Scottish Daily Mail

Fresh NHS drug blow for cancer patients

- By Victoria Allen Scottish Health Correspond­ent

BREAST cancer patients in Scotland have been denied a lifeextend­ing drug for the second time in less than 18 months.

A controvers­ial medicines watchdog yesterday rejected Perjeta, which shrinks tumours and can save women from having to undergo major surgery. The heart- breaking decision for women with an aggressive form of early-stage breast cancer comes after the same drug was previously turned down for those with terminal cancer.

The ruling was criticised by charities yesterday, although another breast cancer drug, Eribulin, was given a green light by the Scottish Medicines Consortium for use within NHS Scotland.

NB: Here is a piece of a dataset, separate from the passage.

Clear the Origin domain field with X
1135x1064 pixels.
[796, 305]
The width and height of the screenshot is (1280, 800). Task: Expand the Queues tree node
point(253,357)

The watchdog was accused of ‘cruelty’ by charity Breakthrou­gh Breast Cancer after rejecting Perjeta – the brand name of pertuzumab – in November 2014. Yesterday it turned down the same drug, but for women with early HER2-positive breast cancer. It had been estimated almost 450 women in Scotland would benefit from the drug in the first year.

Nivolumab, a skin cancer drug which could have helped more than 100 Scots with advanced melanoma, was also turned down by the SMC in its latest round of decisions. However, treatments for chronic heart failure and prostate cancer were accepted.

Watchdog chairman, Professor Jonathan Fox said of the rejected drugs: ‘Uncertaint­ies in the evidence for both these medicines meant the committee was concerned they may not represent a good use of NHS resources.’